Европа кружилась в вальсе | страница 38



Только теперь Каван стал присматриваться к обоим попутчикам, стараясь делать это как можно незаметнее. Мужчина был бел как лунь, волосы и усы выделялись на старчески розовой коже своею молочною белизной. В чертах его было нечто младенчески мягкое, лицо можно было назвать красивым. И лицо сидевшей напротив женщины, которая, по всей видимости, была несколько моложе мужчины, хранило явственные следы былого очарования. На ее покрытых нежным пушком щеках еще почти не было морщин, и лишь дряблая кожа на шее выдавала возраст; впрочем, шея была перехвачена узкой черной бархаткой с золотым медальончиком. Зато высокие дуги бровей сохраняли царственную величавость, а глаза, темные и блестящие, были лишь чуть-чуть прикрыты ослабшими с годами веками.

И все это из-за ссоры производило какое-то неприятное впечатление, казалось неуместным. Дело было не в самой размолвке, уже вполне очевидной, а в том, что это была ссора двух пожилых людей, которые, несомненно, связаны друг с другом до гробовой доски и лицам которых пристало бы, более того, должно было быть присуще выражение душевного равновесия, умиротворенности и достигнутой наконец взаимоприспособленности. Зачем еще сейчас, на склоне дней, они отравляют себе жизнь? Ведь все равно им уже не избавиться друг от друга, разве что одним-единственным способом. Но они погружены в свои дрязги и им не до размышлений о смерти. Что, если он скажет им, что едет к умирающему отцу? В тот же миг он опять перестал думать о них; ему вдруг представился отец в гробу. Вернее, он пытался представить себе отца в гробу, но воспоминание о деревенском здоровяке с развевающейся седой бородищей, краснолицем и полном жизни, воспротивилось искусственно вызванной в воображении картине, в прошлом абсолютно ничем не предуготовленной. За всю свою жизнь Франтишек Каван, кажется, ни разу не болел — во всяком случае, его сын Вацлав не помнит, чтобы отец когда-нибудь лежал в постели, усмиренный недугом. Зато воспоминаний, с избытком насыщенных жизнью, нахлынуло превеликое множество!

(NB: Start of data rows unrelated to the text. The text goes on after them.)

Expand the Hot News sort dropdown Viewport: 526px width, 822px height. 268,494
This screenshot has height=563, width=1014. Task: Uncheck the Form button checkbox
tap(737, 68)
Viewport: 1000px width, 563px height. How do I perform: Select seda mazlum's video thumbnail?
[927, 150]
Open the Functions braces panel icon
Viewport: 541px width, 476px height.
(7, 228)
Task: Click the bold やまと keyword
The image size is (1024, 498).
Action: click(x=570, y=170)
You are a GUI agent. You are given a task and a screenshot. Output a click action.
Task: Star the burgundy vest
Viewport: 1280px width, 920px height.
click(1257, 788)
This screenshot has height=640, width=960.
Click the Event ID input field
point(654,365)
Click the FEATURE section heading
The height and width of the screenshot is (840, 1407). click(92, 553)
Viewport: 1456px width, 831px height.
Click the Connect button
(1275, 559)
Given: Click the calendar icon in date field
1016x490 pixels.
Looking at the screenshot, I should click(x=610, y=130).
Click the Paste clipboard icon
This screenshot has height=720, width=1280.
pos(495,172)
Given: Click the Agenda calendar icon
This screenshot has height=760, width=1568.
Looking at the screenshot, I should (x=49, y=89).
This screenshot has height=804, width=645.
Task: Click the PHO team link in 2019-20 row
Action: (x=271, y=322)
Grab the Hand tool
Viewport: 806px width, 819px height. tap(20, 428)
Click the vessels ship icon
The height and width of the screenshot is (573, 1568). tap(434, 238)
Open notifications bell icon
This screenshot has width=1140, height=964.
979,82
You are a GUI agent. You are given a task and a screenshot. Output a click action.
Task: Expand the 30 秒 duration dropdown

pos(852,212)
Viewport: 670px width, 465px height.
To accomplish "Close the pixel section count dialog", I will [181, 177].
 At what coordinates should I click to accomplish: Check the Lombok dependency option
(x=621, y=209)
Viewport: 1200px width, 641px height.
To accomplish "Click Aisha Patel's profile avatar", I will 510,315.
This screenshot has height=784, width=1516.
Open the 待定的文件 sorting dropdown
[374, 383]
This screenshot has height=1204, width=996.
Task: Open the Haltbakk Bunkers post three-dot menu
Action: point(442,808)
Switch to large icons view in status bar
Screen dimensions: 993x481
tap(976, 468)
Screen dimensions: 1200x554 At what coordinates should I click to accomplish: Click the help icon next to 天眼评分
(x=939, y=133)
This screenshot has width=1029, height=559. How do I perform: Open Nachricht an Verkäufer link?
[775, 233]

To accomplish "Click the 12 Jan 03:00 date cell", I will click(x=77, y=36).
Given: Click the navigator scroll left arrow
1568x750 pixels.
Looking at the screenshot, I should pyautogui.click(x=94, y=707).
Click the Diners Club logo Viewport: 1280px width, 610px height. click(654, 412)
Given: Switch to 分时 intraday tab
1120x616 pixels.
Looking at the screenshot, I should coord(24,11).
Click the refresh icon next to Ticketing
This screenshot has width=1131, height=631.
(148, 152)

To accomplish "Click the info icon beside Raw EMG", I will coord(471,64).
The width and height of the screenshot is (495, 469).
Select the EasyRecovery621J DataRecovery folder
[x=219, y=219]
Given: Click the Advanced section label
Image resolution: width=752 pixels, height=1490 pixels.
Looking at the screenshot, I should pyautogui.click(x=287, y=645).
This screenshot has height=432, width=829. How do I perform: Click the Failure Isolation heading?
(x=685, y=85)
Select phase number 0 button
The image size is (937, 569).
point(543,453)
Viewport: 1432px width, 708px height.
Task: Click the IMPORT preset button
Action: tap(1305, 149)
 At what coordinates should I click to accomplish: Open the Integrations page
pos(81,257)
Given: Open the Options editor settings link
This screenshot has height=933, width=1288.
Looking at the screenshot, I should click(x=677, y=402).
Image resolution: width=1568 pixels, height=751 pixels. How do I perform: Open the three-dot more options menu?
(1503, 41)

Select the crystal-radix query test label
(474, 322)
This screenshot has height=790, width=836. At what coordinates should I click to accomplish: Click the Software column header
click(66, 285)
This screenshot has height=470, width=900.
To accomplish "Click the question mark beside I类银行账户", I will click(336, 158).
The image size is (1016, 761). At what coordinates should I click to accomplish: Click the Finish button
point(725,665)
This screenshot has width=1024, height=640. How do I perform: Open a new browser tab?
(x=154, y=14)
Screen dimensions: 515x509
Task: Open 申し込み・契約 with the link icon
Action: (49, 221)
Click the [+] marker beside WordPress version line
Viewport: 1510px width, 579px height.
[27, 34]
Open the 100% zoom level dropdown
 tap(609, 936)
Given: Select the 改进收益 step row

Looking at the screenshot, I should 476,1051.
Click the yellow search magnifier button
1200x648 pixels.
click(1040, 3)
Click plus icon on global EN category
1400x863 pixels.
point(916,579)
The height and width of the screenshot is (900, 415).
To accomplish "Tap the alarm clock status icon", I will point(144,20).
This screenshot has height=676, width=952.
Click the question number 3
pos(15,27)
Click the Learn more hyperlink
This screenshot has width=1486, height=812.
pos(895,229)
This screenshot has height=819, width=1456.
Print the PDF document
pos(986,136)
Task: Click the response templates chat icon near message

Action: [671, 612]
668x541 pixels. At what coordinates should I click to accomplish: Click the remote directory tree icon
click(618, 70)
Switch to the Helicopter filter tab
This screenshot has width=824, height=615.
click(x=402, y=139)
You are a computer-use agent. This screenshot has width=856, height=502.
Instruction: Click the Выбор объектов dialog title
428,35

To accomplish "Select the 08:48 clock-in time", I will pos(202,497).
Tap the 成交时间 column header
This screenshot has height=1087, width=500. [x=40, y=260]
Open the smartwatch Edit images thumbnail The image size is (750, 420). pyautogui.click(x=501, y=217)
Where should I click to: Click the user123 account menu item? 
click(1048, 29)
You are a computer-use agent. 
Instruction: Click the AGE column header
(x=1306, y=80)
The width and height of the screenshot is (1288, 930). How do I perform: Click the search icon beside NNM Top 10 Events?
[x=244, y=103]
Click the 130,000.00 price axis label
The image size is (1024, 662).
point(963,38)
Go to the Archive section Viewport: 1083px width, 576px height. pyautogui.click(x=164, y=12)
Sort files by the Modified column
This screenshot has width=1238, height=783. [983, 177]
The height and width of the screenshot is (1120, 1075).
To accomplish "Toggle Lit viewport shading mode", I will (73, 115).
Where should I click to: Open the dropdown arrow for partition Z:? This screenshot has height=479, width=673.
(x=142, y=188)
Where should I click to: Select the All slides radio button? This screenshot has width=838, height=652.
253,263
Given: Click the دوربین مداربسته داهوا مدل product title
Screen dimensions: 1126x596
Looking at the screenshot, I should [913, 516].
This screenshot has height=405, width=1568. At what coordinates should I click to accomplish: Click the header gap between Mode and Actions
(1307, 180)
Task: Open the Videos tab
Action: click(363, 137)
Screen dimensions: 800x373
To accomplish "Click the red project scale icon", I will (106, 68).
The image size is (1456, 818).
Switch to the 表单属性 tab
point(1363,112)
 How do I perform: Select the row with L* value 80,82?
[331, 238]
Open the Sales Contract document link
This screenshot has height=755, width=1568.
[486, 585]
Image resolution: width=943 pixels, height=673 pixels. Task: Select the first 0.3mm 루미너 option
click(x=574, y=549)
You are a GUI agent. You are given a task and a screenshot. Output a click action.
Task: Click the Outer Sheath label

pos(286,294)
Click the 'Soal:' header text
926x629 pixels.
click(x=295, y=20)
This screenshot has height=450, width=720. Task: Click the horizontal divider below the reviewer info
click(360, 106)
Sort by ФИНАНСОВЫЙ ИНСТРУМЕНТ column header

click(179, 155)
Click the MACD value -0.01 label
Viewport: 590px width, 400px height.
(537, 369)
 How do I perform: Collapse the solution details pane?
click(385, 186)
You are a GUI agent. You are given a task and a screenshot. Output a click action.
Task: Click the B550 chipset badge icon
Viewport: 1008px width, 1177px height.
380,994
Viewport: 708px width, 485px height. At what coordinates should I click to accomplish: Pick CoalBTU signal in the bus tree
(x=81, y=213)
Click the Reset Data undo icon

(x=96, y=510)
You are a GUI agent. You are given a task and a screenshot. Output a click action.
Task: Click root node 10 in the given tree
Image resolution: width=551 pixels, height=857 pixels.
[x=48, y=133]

При своей небольшой усадьбе Франтишек Каван держал трактир. Домашним хозяйством и полем занималась жена. Вынуждена была заниматься? Нет, но коль скоро она, еще живя в родительском доме, приохотилась к этому и знала в этом толк… Да, собственно, и трактир тоже был на ней, потому как Франтишека интересовал не трактир как таковой, а посетители и постояльцы. Весь второй этаж дома был отведен под комнатушки — одна подле другой — для скупщиков хмеля, которые наезжали в Подржипский край главным образом из Саксонии. Каждый уже знал, что у Каванов он всегда найдет ночлег с немецкой лютеранской библией возле подсвечника на ночном столике. В отличие от жены, Франтишек Каван так никогда толком и не выучился немецкому, но и того, что он знал, хватило, чтобы со временем понимать почти все, о чем толковали саксонцы; главное, они приносили новости о том, что делается на белом свете. Целыми вечерами говорили о политике. О политике говорилось и тогда, когда приезжали гости из Праги. В иные годы — регулярно, в другие — реже, потом опять приезжих становилось больше — в зависимости от того, как обстояли дела в Чехии, в Праге и в имперском совете в Вене. Трактир Кавана постепенно становился чем-то вроде политического центра Подржипщины. Как зеницу ока берег Франтишек один из шести массивных стульев со спинками, вырезанными в форме липовых листьев, на котором будто бы сиживал Гавличек! Но, как ни странно, охотнее всего гости беседовали опять-таки с женой Франтишека. И откуда это в ней взялось, ворчал Франтишек, ревнуя и в то же время гордясь, ведь обо всем умеет, чертовка, поговорить… Стоило ей подсесть к столу, как Франтишек тут же умолкал, будто дара речи лишался, и горше всего было то, что никто этого даже не замечал, обходились и без него… Пожалуй, самой яркой порой его жизни было время, когда в шестидесятые годы он бок о бок с графом Турн-Таксисом помогал организовывать национальную манифестацию на горе Ржип, за что потом вместе с Турн-Таксисом его судили и осудили, хотя, конечно, на сходке он не произнес ни слова. Но несколько месяцев он, естественно, все-таки отсидел и, что было не менее естественно, отказался подать прошение о помиловании и отмене приговора.